ペットの葬祭は収益事業
● ペットの葬祭は収益事業
● 地裁、坊主まる儲け許さず
宗教法人が行っていたペットの葬祭事業について、名古屋地方裁判所が「れっきとした収益事業である」と判決を下した。
| 税目 | 法人税 |
| 国側当事者 | 小牧税務署長 |
| 判決日等 | 名古屋地方裁判所 平成17年3月24日判決 |
| 判決結果 | 請求棄却(控訴) |
1 事件の概要
(1)宗教法人Yは、昭和58年ころから、ペットの火葬場、墓地、納骨堂、待合室等を設置して、ペットの葬祭や供養等を行うペット葬祭業を執り行っている。
(2)課税庁は、ペット葬祭業は法人税法2条13号及び同法施行令5条1項各号所定の収益事業に当たるとして、各事業年度の法人税の決定処分及び無申告加算税賦課決定処分(以下「本件課税処分等」)を行った。

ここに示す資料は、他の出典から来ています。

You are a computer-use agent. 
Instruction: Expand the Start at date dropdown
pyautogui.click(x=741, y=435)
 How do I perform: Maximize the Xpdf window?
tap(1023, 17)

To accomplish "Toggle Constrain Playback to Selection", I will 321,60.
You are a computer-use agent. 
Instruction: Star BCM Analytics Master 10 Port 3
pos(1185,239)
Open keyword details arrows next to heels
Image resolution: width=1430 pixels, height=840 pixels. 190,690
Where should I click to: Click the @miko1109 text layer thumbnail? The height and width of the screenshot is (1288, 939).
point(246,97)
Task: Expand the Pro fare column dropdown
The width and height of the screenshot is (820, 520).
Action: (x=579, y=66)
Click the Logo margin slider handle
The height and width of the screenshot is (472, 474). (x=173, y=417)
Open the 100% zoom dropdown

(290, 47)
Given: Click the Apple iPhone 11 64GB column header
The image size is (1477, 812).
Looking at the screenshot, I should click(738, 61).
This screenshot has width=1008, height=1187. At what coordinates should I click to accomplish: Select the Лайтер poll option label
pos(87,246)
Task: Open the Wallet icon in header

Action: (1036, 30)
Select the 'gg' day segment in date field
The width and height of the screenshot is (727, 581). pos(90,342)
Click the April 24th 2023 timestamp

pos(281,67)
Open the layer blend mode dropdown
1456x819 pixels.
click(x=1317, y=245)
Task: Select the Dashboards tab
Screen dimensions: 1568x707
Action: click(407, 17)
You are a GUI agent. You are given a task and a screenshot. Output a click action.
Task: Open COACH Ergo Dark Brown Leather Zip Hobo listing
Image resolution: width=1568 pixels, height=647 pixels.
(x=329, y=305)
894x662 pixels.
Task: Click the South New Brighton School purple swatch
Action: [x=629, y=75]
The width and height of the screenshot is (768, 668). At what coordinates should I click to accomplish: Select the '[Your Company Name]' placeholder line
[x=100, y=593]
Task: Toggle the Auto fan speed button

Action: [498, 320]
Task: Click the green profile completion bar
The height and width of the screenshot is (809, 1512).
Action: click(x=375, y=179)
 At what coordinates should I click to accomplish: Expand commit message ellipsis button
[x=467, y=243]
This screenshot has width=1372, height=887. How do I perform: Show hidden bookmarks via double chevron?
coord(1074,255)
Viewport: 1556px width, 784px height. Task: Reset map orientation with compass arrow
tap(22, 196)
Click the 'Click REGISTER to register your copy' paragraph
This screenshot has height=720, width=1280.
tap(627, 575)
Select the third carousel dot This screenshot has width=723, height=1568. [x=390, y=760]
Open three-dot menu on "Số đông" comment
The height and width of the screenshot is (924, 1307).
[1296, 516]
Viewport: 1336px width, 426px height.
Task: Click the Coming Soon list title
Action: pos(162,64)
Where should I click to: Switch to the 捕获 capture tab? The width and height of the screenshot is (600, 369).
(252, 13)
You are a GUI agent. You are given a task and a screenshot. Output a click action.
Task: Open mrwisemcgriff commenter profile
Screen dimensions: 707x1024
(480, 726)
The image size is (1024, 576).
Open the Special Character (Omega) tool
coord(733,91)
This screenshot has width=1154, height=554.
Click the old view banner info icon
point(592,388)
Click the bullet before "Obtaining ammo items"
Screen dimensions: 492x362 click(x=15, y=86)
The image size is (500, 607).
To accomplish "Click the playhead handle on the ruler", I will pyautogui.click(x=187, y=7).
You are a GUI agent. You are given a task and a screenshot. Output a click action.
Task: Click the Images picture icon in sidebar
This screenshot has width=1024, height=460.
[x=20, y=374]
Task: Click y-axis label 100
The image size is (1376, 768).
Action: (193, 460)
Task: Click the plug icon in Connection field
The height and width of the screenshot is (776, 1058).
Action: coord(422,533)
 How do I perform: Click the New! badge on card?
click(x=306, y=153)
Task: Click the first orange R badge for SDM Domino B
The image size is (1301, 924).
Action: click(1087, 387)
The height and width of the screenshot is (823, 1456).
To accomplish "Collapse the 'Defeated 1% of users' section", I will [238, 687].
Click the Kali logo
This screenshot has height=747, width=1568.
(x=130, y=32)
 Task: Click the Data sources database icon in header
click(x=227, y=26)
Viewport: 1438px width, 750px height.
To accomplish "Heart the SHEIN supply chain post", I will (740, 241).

(3)宗教法人Yは、ペット葬祭業は宗教的行為であって収益事業に当たらないなどと主張して、適法な不服申立てを経て本訴を提起した。
2 争点
原告法人の営むペット葬祭業が法人税法2条13号、同施行令5条1項各号所定の収益事業に該当するか。
3 裁判所の判断のポイント
(1)法人税法等が公益法人等に対して種々の優遇措置を講じているのは、必ずしも、それら全部が、本来は国家が行うべきほどに公共性、公益性の高い活動を担っており、国家としてもかかる団体を積極的に支援、育成すべきと考えられたからではない。少なくとも、人間社会において潤滑油に例えるべき一定の有用性を持った非営利活動を行うとされていることに着目し、国家としても、その限りにおいて税制上の便宜を提供しようとするものと解するのが相当である(このことは、宗教法人においても例外ではない。)。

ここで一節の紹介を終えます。